■ GIVEN RECORDS:
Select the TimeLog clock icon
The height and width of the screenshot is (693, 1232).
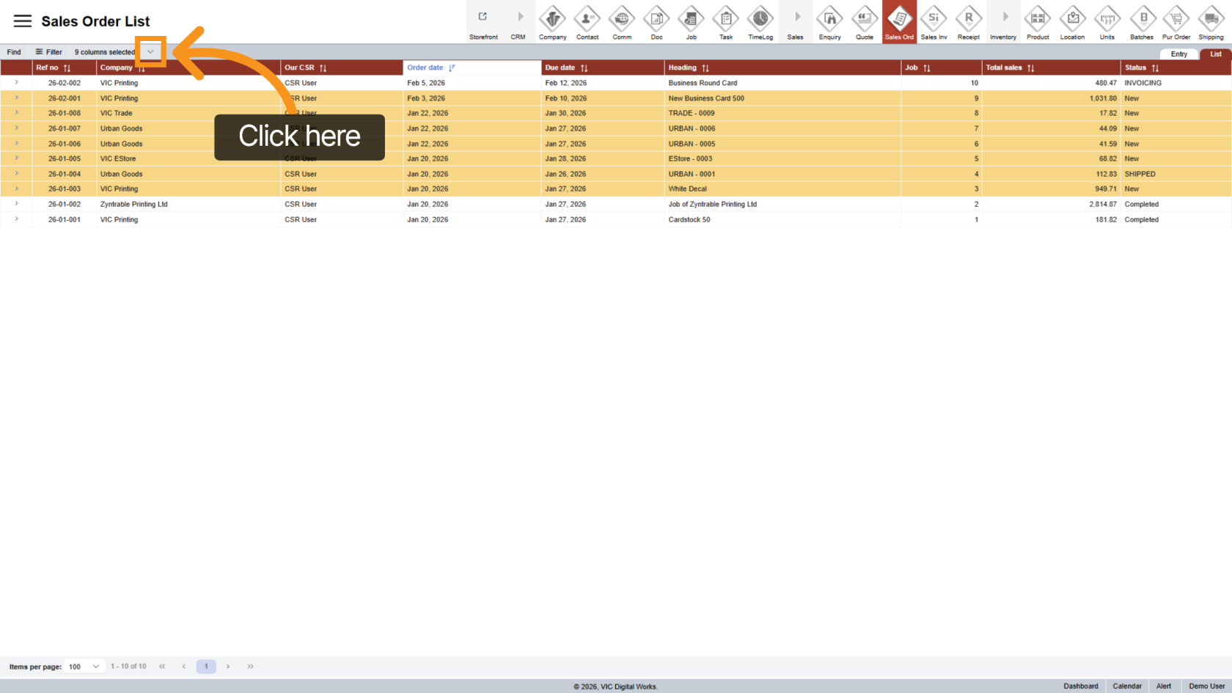click(x=760, y=22)
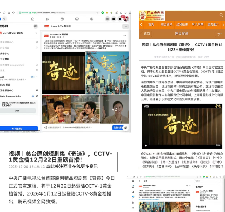Viewport: 225px width, 212px height.
Task: Open the 字 font size dropdown
Action: pos(219,34)

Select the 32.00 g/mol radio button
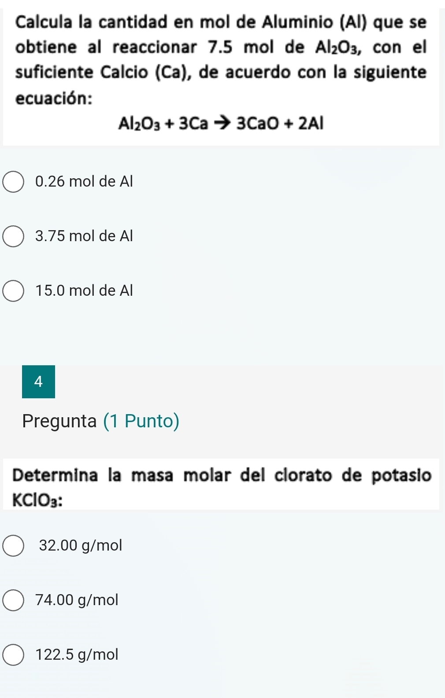click(14, 546)
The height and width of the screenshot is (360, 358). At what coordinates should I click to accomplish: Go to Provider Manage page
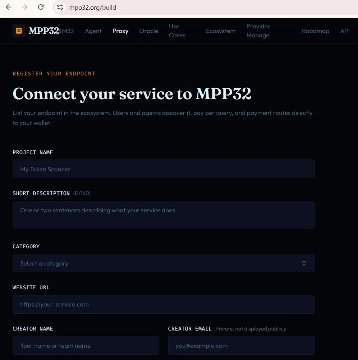click(258, 31)
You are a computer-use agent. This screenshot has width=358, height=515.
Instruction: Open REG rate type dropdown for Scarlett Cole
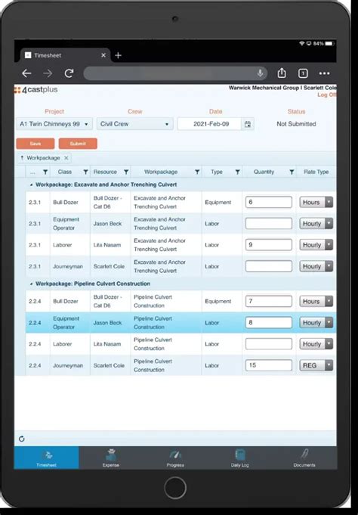point(316,365)
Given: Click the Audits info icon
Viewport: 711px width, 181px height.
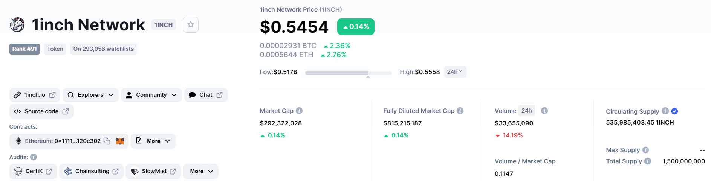Looking at the screenshot, I should pyautogui.click(x=34, y=157).
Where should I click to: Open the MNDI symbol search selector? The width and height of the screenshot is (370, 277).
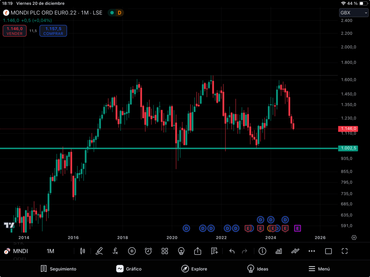(16, 251)
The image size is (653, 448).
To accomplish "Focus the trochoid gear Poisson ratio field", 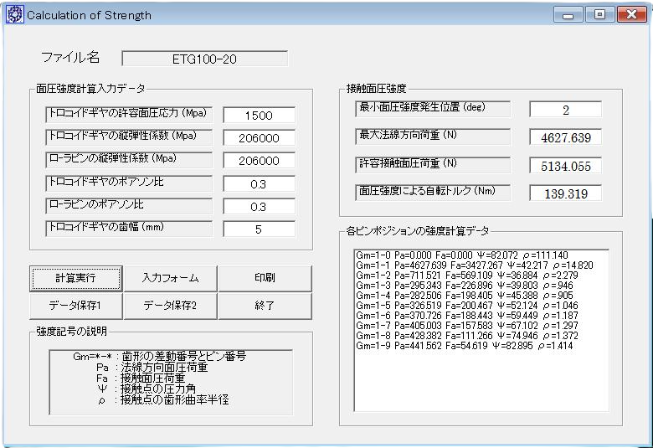I will (x=259, y=183).
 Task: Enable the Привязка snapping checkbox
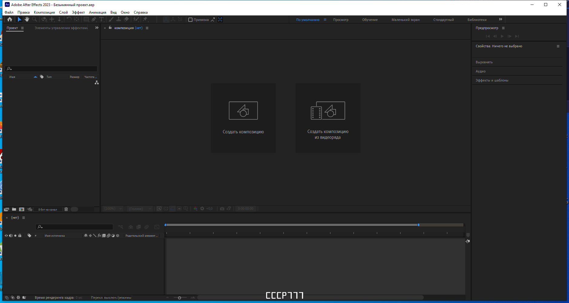pyautogui.click(x=190, y=20)
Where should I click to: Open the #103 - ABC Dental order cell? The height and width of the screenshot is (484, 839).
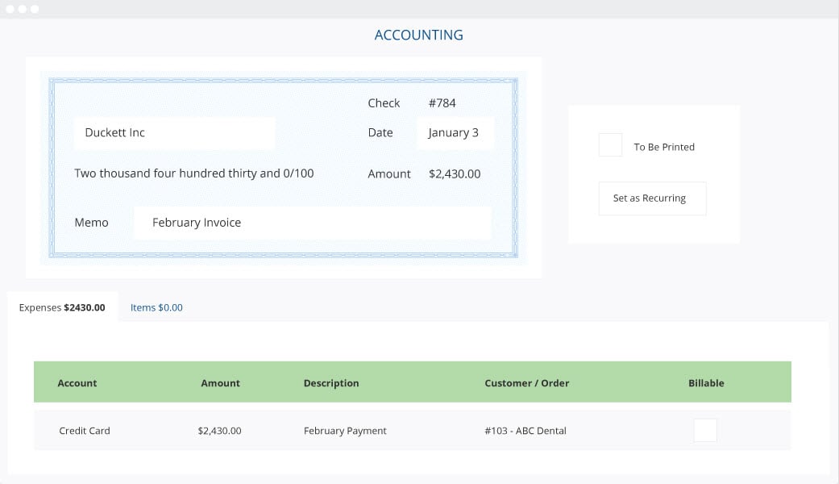click(525, 431)
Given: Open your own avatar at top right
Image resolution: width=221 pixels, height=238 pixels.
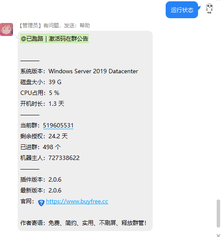Looking at the screenshot, I should (x=209, y=9).
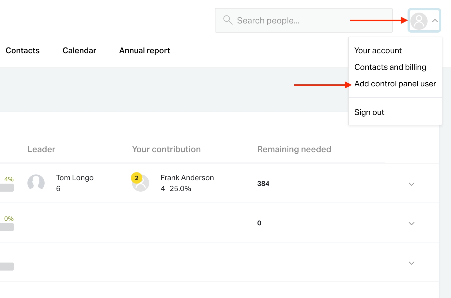Viewport: 451px width, 298px height.
Task: Switch to the Calendar tab
Action: pos(79,51)
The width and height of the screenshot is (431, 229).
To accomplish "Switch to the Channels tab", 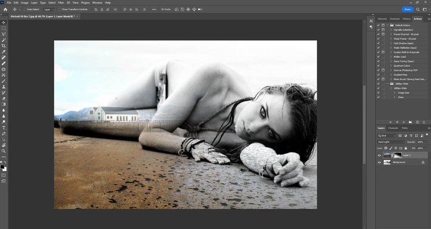I will 393,128.

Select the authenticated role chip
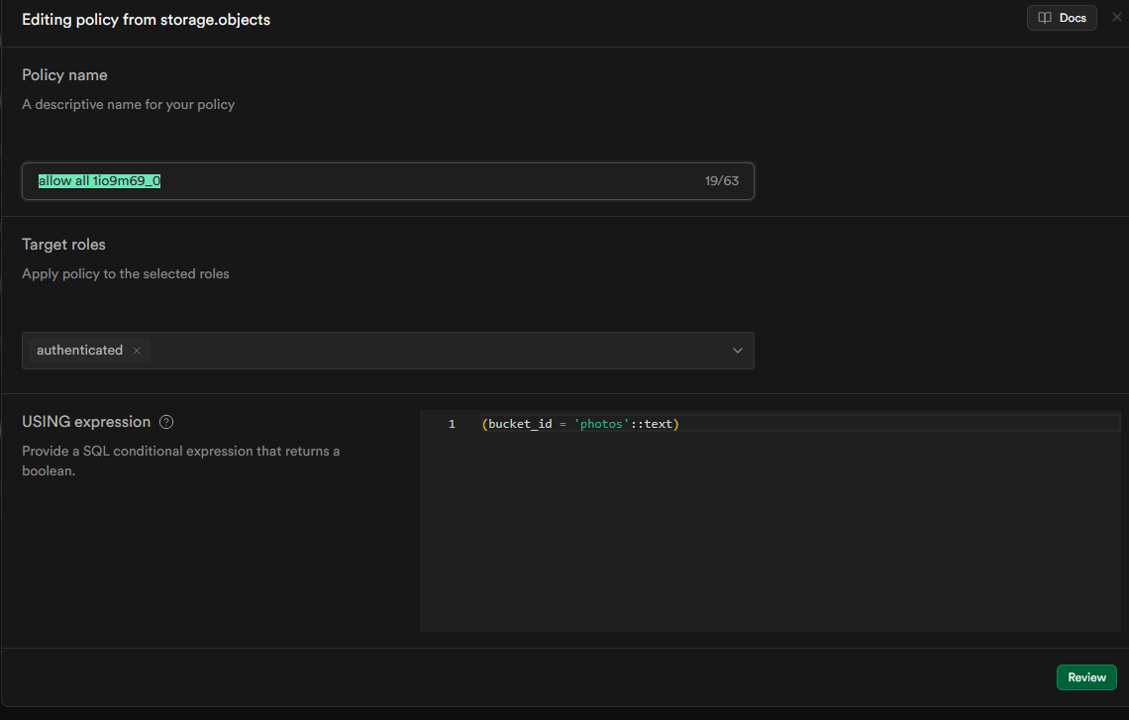tap(80, 351)
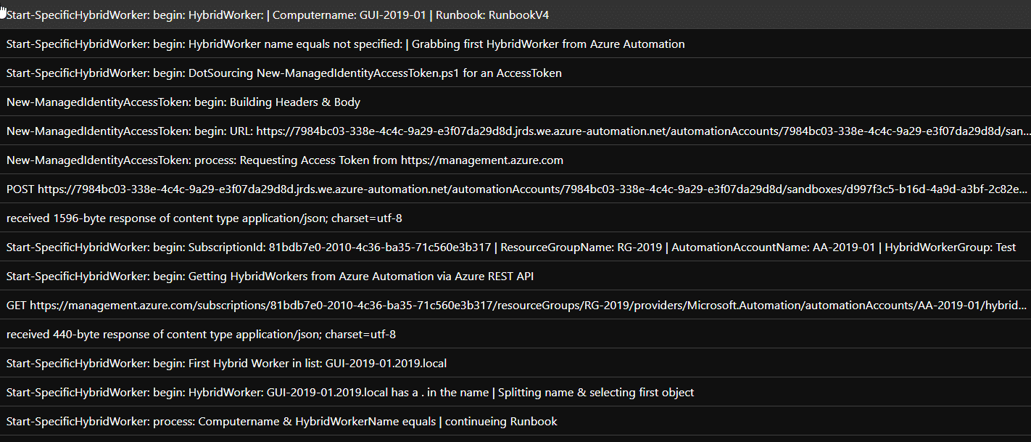Image resolution: width=1031 pixels, height=442 pixels.
Task: Expand the truncated POST sandboxes URL line
Action: [x=508, y=189]
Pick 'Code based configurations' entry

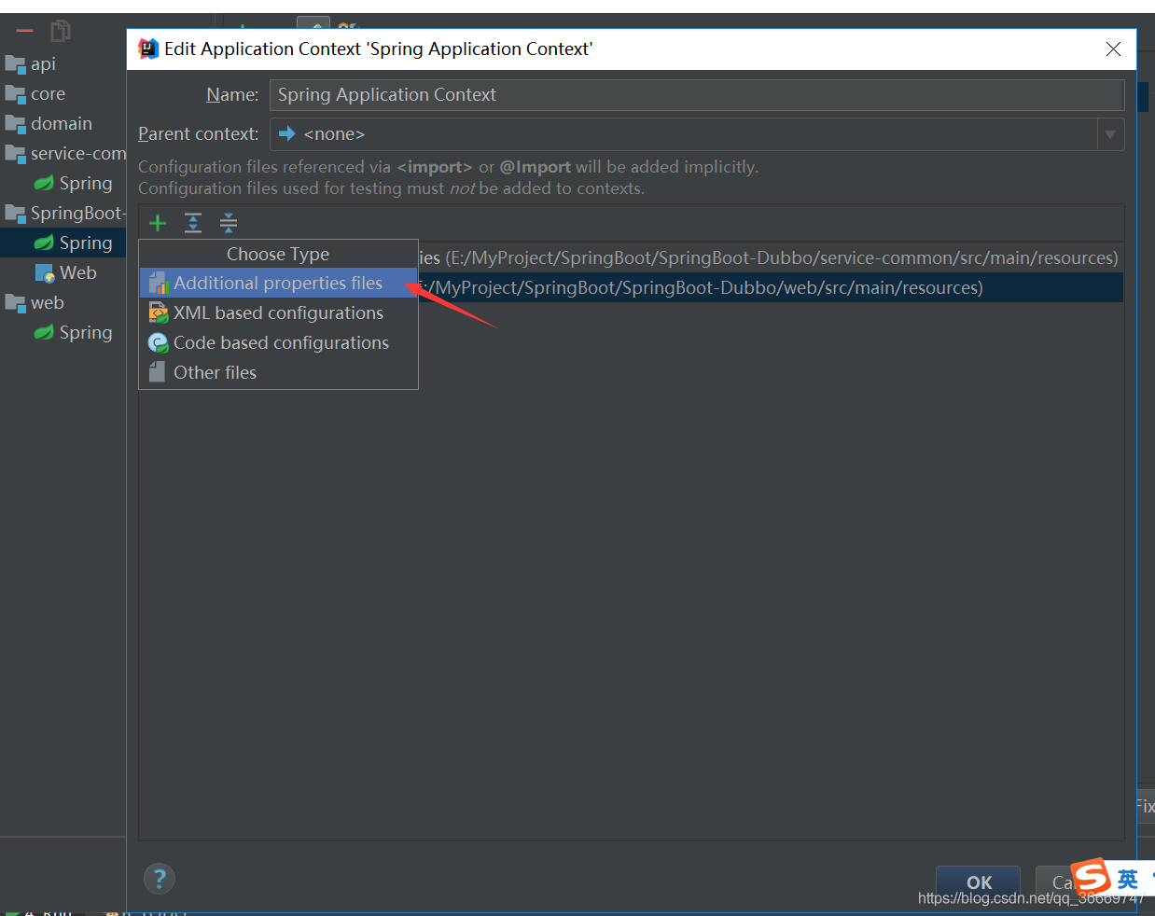click(x=280, y=342)
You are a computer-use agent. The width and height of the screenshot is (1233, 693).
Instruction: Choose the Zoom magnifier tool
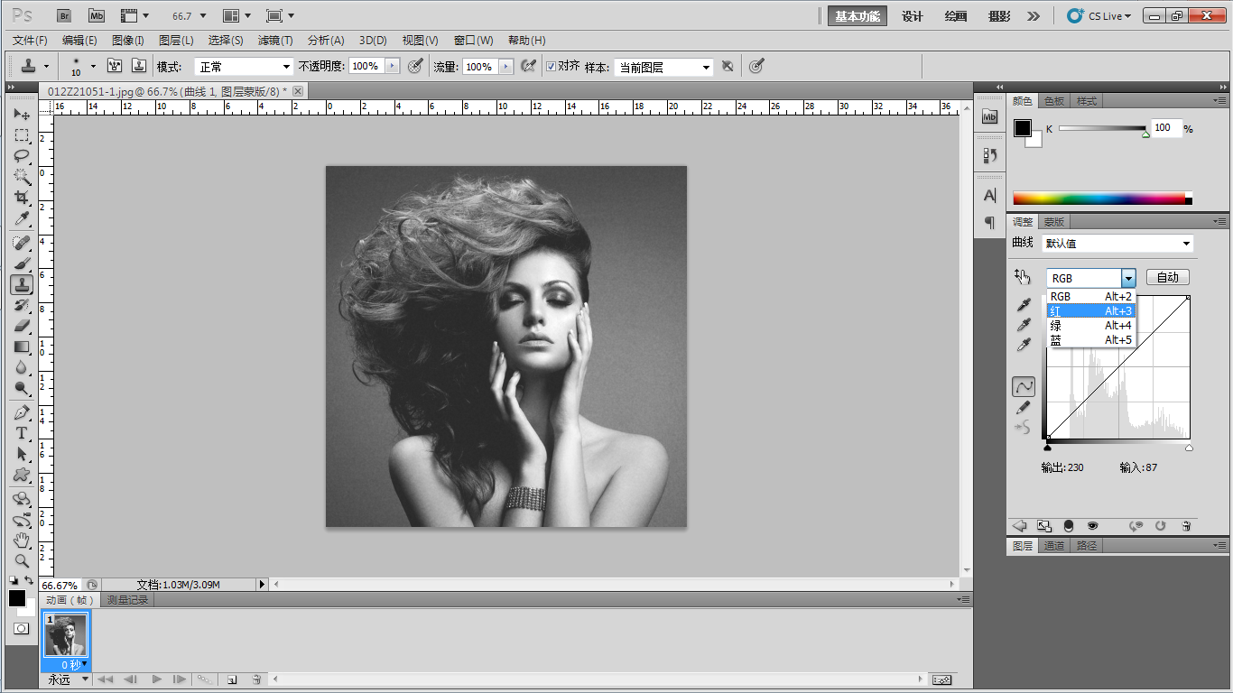[x=22, y=560]
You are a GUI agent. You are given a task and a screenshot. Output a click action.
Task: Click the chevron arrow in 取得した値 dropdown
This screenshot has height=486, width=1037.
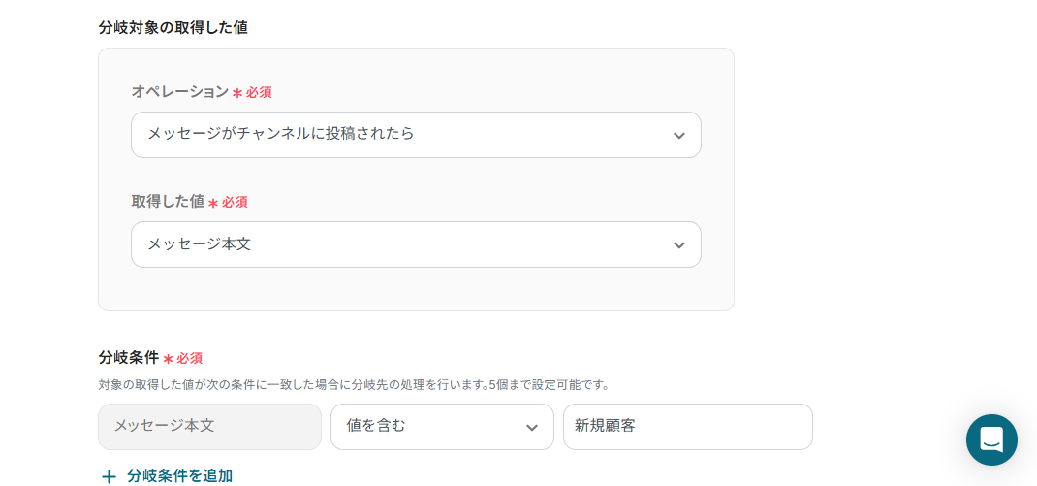678,245
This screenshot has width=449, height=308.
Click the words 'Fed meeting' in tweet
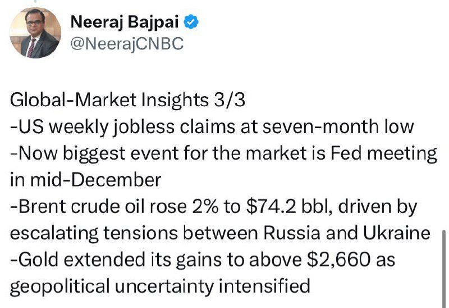pyautogui.click(x=384, y=153)
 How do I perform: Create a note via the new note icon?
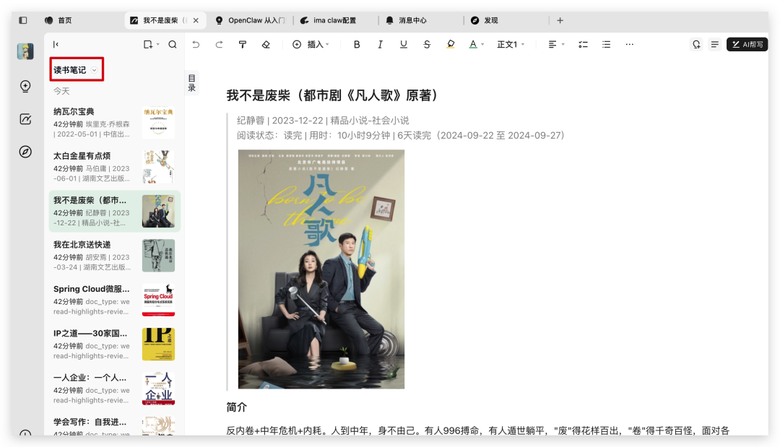[x=147, y=44]
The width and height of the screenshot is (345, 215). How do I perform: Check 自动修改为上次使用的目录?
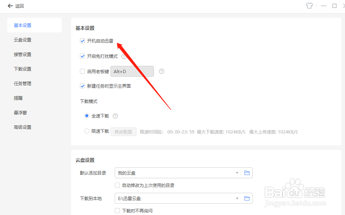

■ TASK BRIEF: Wherever the word "computer" turns up in the records, copy out the line it is on.

■ SOLUTION:
You are a computer-use agent. This screenshot has width=358, height=515.
You are a computer-use agent. The width and height of the screenshot is (1233, 693).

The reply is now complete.